Barack Obama al opinar sobre este asunto, dijo que se posicionaría a favor de los intereses españoles. El Estado español, sostiene que el barco y todo lo que llevaba a bordo, le pertenece: "La fragata La Mercedes constituye una propiedad inalienable de España, por cuyo legado "lucharemos con vigor", anticipó
César Antonio Molina, siendo Ministro de Cultura. El Estado peruano, sostiene que el oro y la plata con que se hicieron las monedas salieron de sus minas. Y, por tanto, lo reclamó ante el tribunal de Tampa, con el aval del gobierno de Alan García. Y de otro lado, José María Moncasi, español, residente en Zaragoza, uno de los descendientes directos de Alvear, cree que "el naufragio de la fragata La Mercedes implica un daño moral y patrimonial contra el comandante Diego de Alvear, que era mi ancestro y el de mis familiares argentinos". El diario argentino "

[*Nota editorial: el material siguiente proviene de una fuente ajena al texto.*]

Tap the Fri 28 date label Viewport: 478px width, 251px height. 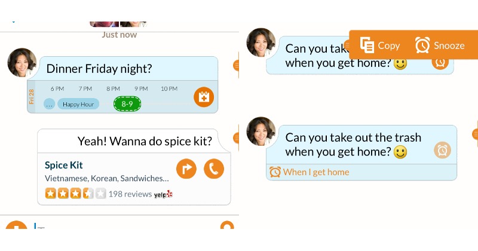point(31,97)
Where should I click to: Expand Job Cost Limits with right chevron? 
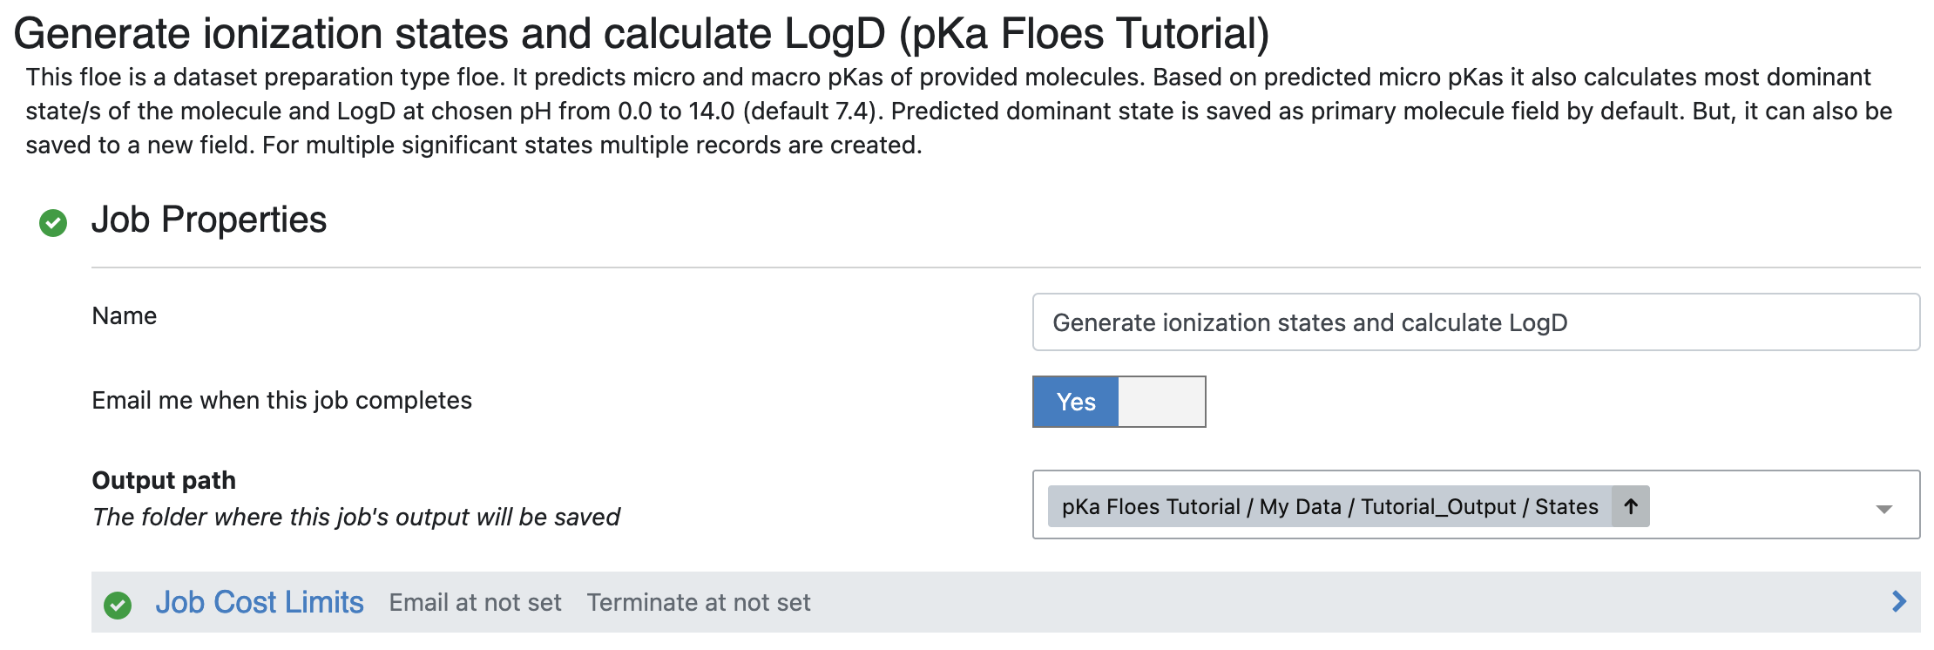tap(1900, 601)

La Nación", la principal fuente en la que nos fijamos para rescatar esta historia, ya adelanta que "el curioso relato familiar de tesoros y de naufragios alcanza a figuras de nuestra historia. Entre ellas, el político y militar Carlos María de Alvear (1789-1852), el ex intendente de la ciudad de Buenos Aires, Torcuato de Alvear y el ex presidente de la Nación, Marcelo T. de Alvear. Pero es muy posible que no sean los Alvear los únicos argentinos descendientes de españoles con eventual derecho sobre el tesoro. El listado del Archivo de Indias reconoce otros 130 apellidos vinculados a los bienes que transportaba la fragata La Mercedes, muchos de ellos, con generaciones en nuestro país. Figuran así apellidos como Aramburu, Arredondo, Bustillo, Cárdenas, Bustamante, Elizalde, Escribano, Espinosa, Gainza, De la Fuente, De Olano, Erausquin, Ugarte, Querejazu y Zaldívar. Así como las familias de Joaquín Mansilla, Francisco María Zuloaga y Manuel de Rozas y Zorrilla.